Selected extract
···

Anthropophagous 2000 is a 1999 German horror film directed by Andreas Schnaas and written by Karl-Heinz Geisendorf. It is a remake of the 1980 film Antropophagus.

Plot 
Three Interpol agents meet at a cave where several corpses have been uncovered. While the other agents go for backup, Steven Bauers investigates the cavern, finding a journal under one of the bodies. Bauers skims through the journal, which tells the story of Nikos Karamanlis, beginning with him lost at sea with his daughter and pregnant wife.

The film then shows a couple, Mary and Stuart, camping on a beach, where they are murdered by Nikos. At a train station, Mary and Stuart's friends (Vincent, Marc, Caroll, Rita and Georg) head to a vacation home in Borgo San Lorenzo, where they expect to rendezvous Mary, Stuart and Caroll's husband Stan (who is preoccupied with work). The quintet reach the outskirts of Borgo San Lorenzo, where their RV breaks down. Georg, Rita and Marc go ahead (finding the village full of bodies and abandoned except for an elusive woman in black) while Vincent stays with Caroll, who had twisted her ankle. Nikos kills Vincent, abducts Caroll, moves the RV, and disposes of two nearby campers, Hank and Allan.

···

Exercise tasks
[1] Can you repeat, word for word, the part of the Anthropophagous 2000 summary starting with "Anthropophagous 2000 is" and going on through "1980 film Antropophagus."?
[2] What comes next in the Anthropophagous 2000 summary? Carry it on from its final sentence.

···

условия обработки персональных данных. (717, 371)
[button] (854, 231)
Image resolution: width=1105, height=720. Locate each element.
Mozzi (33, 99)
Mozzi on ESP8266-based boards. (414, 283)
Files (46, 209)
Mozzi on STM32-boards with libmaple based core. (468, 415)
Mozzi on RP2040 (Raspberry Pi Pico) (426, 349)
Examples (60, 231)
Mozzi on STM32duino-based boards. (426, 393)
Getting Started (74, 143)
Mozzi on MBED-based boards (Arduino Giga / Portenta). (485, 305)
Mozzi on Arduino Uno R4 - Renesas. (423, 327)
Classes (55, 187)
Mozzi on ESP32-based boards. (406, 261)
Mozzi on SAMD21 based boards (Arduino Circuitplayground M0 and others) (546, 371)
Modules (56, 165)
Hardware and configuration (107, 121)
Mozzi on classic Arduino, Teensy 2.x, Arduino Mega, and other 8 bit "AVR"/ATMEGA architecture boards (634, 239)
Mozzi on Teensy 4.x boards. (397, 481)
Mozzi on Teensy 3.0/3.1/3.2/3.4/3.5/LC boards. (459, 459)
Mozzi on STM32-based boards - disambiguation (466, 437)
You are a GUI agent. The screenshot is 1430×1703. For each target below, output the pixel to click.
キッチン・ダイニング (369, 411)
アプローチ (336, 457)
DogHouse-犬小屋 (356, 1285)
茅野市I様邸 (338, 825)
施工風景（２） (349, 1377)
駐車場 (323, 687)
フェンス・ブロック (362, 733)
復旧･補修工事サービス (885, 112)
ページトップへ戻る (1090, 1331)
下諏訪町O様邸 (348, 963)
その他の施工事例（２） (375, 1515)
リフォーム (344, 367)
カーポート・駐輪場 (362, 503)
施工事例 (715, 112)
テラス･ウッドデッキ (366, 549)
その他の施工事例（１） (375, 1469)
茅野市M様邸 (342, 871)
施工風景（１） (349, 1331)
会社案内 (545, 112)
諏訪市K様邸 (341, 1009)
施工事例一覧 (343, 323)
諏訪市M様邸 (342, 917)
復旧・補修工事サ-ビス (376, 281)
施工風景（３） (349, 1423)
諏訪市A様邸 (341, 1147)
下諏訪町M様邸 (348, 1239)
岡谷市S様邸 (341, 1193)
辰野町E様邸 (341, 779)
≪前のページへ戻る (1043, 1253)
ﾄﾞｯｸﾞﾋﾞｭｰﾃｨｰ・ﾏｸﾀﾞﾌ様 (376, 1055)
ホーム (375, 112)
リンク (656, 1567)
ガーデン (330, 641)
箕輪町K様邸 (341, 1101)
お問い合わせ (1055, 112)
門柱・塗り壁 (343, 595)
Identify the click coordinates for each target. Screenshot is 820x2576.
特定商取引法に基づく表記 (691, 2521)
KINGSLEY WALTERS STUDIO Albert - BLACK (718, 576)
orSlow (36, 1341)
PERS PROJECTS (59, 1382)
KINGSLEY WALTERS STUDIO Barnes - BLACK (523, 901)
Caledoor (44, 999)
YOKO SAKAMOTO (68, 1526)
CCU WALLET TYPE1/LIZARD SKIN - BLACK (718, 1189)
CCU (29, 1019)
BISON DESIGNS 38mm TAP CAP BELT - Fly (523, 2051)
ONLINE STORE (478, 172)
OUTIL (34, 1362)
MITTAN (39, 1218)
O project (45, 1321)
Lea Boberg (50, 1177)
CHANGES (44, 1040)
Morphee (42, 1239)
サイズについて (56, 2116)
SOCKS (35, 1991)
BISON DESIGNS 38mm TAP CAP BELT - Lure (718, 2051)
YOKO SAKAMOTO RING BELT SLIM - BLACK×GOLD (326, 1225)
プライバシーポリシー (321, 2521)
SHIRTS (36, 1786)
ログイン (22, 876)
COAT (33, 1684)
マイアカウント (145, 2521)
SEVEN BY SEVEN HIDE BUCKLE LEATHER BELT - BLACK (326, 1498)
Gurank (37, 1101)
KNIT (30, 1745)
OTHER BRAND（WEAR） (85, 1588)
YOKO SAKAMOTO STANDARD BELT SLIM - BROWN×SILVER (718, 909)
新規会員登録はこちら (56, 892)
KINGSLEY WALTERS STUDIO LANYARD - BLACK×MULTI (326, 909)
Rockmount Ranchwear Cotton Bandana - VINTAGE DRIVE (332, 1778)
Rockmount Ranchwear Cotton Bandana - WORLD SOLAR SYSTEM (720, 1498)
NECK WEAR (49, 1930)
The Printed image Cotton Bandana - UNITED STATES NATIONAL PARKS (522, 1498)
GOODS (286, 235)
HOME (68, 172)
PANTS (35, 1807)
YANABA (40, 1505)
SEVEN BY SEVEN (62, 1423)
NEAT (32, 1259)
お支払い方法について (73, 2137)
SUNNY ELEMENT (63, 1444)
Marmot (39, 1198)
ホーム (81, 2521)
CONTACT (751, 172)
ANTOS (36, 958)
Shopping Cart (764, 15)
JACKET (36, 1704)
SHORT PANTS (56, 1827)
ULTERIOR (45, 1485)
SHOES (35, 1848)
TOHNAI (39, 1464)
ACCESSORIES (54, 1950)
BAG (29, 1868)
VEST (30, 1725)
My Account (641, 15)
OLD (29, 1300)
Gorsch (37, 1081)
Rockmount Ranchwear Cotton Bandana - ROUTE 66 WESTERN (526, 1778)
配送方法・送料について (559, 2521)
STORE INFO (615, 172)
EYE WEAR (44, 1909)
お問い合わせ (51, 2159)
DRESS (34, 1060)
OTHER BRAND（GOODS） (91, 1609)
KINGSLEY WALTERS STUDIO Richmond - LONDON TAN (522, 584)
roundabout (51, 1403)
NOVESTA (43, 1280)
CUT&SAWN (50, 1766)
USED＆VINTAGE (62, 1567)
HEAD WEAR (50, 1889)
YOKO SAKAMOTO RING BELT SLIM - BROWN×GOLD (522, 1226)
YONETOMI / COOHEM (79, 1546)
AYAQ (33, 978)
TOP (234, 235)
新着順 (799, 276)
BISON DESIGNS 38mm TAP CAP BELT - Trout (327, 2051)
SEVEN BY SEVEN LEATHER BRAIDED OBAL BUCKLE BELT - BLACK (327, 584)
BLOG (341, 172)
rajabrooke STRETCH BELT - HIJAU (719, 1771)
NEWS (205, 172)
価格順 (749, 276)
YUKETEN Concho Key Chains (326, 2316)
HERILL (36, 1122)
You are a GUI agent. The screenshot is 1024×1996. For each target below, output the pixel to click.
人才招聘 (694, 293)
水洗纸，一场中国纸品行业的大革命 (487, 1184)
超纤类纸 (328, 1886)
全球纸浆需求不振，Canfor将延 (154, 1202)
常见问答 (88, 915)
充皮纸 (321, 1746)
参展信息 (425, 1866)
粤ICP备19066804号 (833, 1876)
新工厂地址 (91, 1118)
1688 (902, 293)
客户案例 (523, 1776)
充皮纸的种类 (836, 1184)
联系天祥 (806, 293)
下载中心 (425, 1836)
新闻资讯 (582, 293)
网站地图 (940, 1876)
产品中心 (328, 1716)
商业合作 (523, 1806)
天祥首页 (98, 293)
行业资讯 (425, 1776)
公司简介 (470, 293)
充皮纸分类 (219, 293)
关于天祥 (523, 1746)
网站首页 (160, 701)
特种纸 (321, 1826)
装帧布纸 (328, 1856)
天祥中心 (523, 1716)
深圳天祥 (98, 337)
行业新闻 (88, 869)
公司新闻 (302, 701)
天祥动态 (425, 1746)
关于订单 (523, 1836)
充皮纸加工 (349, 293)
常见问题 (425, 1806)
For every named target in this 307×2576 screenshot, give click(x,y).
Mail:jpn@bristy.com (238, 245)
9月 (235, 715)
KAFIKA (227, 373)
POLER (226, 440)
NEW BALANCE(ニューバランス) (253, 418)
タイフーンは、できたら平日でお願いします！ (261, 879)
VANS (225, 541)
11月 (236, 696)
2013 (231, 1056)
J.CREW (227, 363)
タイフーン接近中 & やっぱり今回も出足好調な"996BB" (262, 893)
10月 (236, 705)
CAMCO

···

Task-by-task outputs
[1]
Anthropophagous 2000 is a 1999 German horror film directed by Andreas Schnaas and written by Karl-Heinz Geisendorf. It is a remake of the 1980 film Antropophagus.

[2]
Georg, Rita and Marc take shelter in the vacation home, where they find Mary's blind sister, Auriet, hiding in the basement. The next day, the group reach the Karamanlis estate, where Nikos's sister Irena (the woman in black) commits suicide by leaping out a window. Inside the house, Georg finds more bodies and Nikos's journal, which he reads as Marc wanders off, running into Stan. They search for Caroll and Vincent, but Marc falls behind and is impaled on a stake by Nikos. Stan finds Caroll in the cave, and they are confronted by Nikos, who flashes back to accidentally killing his wife (during an argument over whether they should eat their dead daughter) while lost at sea. With his wife dead, Nikos ate her and their daughter to survive. After recollecting, Nikos impales Stan through the head with a machete, and cuts out and eats Caroll's unborn child.

Realizing Marc is gone, Georg, Rita and Auriet look for him, with Auriet being killed by Nikos when she becomes separated from the others. After hours of wandering, Georg and Rita are ambushed by Nikos, who rips Rita's head off. Georg shoots Nikos several times, prompting Nikos to reach into the wounds, rip some of his own innards out, and gnaw on them. Despite the severity of his injuries, Nikos continues to attack Georg and tries to drown him in a pool, but becomes distracted when he hears his wife's voice. Georg gains the upper hand, and beheads Nikos with a shovel, at Nikos's own insistence.

In the present, Bauers ponders how the journal got into the cave, and how it could be so thorough. As he exits the cave, Bauers finds what appears to be Georg's cell phone, and has his head shot off by an unseen assailant.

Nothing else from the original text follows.